▶ Data provided:
━━━━━━
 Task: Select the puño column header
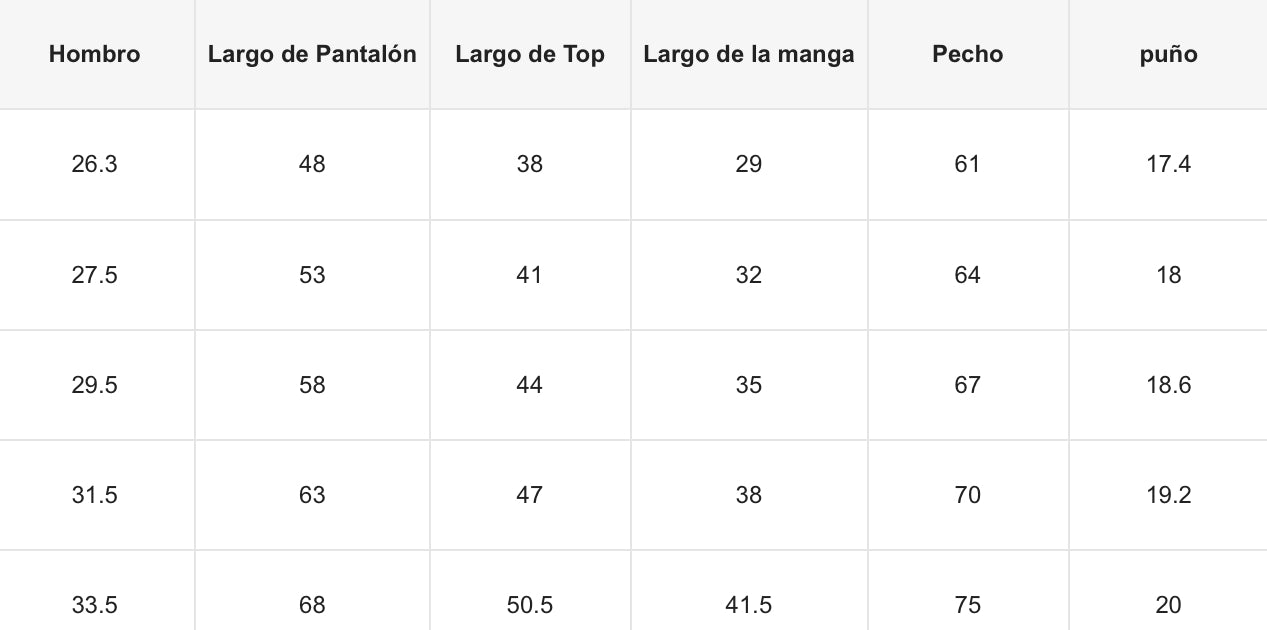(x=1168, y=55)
━━━━━━
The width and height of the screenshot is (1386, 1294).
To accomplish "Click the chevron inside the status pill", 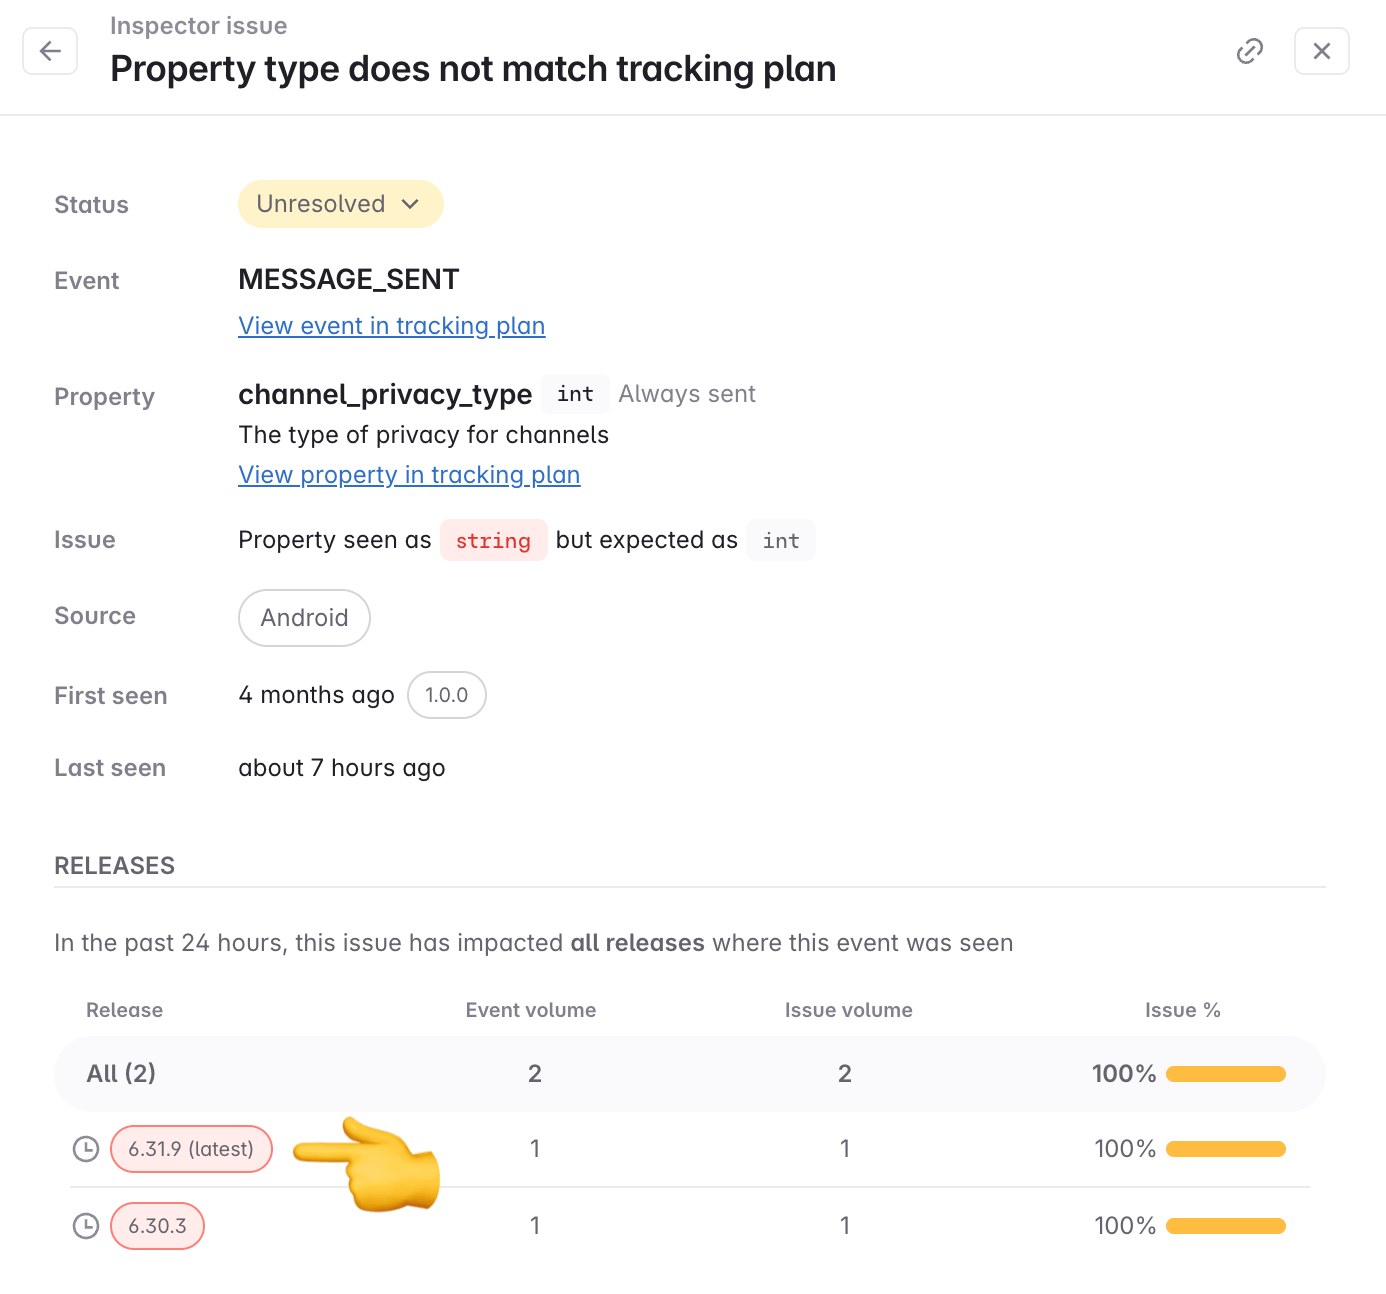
━━━━━━
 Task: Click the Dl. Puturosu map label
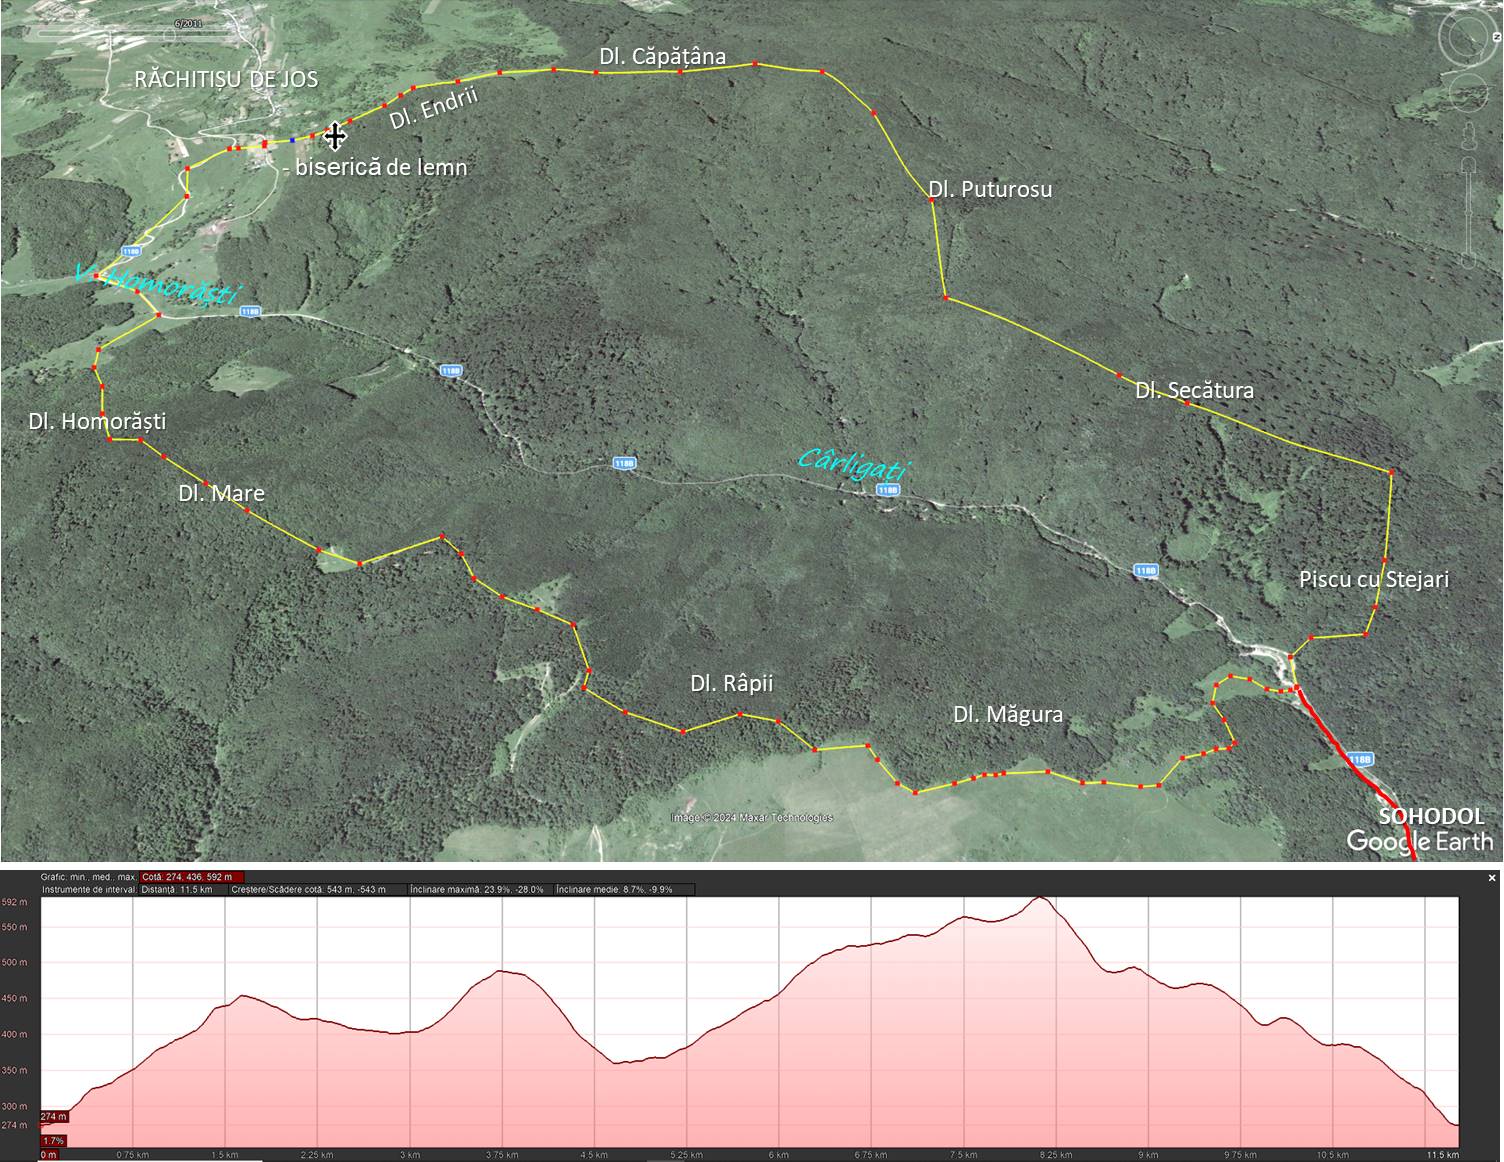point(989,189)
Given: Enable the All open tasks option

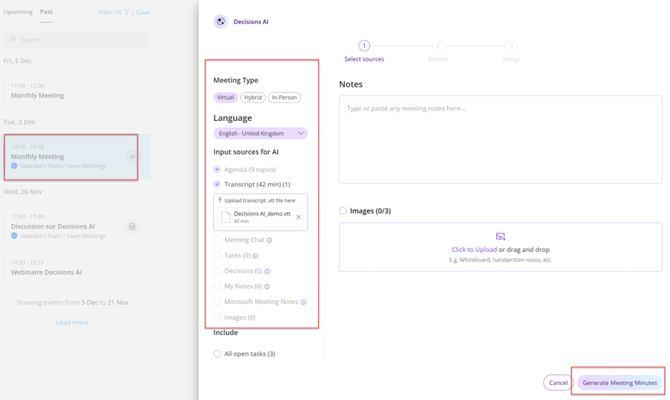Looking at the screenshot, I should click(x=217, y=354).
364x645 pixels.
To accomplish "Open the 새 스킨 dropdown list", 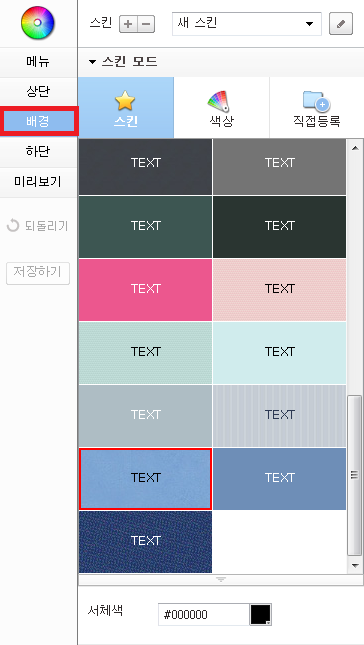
━━━━━━
Using the data above, retype exactly and only the lines from the one containing "364x645 pixels." up to and including the one containing "새 스킨 dropdown", with no pictures carried over.

364x645 pixels.
To accomplish "Open the 새 스킨 dropdown list", 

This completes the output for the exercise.